About this task: Only the lines from the one containing "Given: Go to Displays in breadcrumb" through the last line below should be written out, exactly and with both ends kept.

···

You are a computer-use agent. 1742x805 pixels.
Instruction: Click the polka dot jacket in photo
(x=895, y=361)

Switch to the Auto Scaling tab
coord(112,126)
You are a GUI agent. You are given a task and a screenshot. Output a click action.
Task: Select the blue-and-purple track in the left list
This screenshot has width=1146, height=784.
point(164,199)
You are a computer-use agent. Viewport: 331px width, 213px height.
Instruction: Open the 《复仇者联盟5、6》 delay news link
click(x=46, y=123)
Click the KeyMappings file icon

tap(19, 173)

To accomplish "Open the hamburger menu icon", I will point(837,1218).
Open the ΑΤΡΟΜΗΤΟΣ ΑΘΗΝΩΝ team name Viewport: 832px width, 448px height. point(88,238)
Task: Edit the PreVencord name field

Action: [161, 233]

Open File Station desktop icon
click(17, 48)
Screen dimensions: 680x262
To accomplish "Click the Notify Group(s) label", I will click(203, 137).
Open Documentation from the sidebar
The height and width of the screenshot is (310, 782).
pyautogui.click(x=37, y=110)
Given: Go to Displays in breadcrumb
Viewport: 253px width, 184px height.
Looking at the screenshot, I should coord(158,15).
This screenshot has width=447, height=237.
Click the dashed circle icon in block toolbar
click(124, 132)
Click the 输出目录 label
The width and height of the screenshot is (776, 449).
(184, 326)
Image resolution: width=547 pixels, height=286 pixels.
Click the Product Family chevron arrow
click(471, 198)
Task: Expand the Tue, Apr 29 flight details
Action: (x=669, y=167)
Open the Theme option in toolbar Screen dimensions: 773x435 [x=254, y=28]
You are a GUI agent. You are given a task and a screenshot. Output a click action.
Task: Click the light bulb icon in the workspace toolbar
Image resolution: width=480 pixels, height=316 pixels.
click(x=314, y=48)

···

Result for this exercise:
Given: Go to Displays in breadcrumb
Viewport: 253px width, 184px height.
Looking at the screenshot, I should coord(158,15).
This screenshot has width=447, height=237.
Click the dashed circle icon in block toolbar
click(124, 132)
Click the 输出目录 label
The width and height of the screenshot is (776, 449).
(184, 326)
Image resolution: width=547 pixels, height=286 pixels.
Click the Product Family chevron arrow
click(471, 198)
Task: Expand the Tue, Apr 29 flight details
Action: (x=669, y=167)
Open the Theme option in toolbar Screen dimensions: 773x435 [x=254, y=28]
You are a GUI agent. You are given a task and a screenshot. Output a click action.
Task: Click the light bulb icon in the workspace toolbar
Image resolution: width=480 pixels, height=316 pixels.
click(x=314, y=48)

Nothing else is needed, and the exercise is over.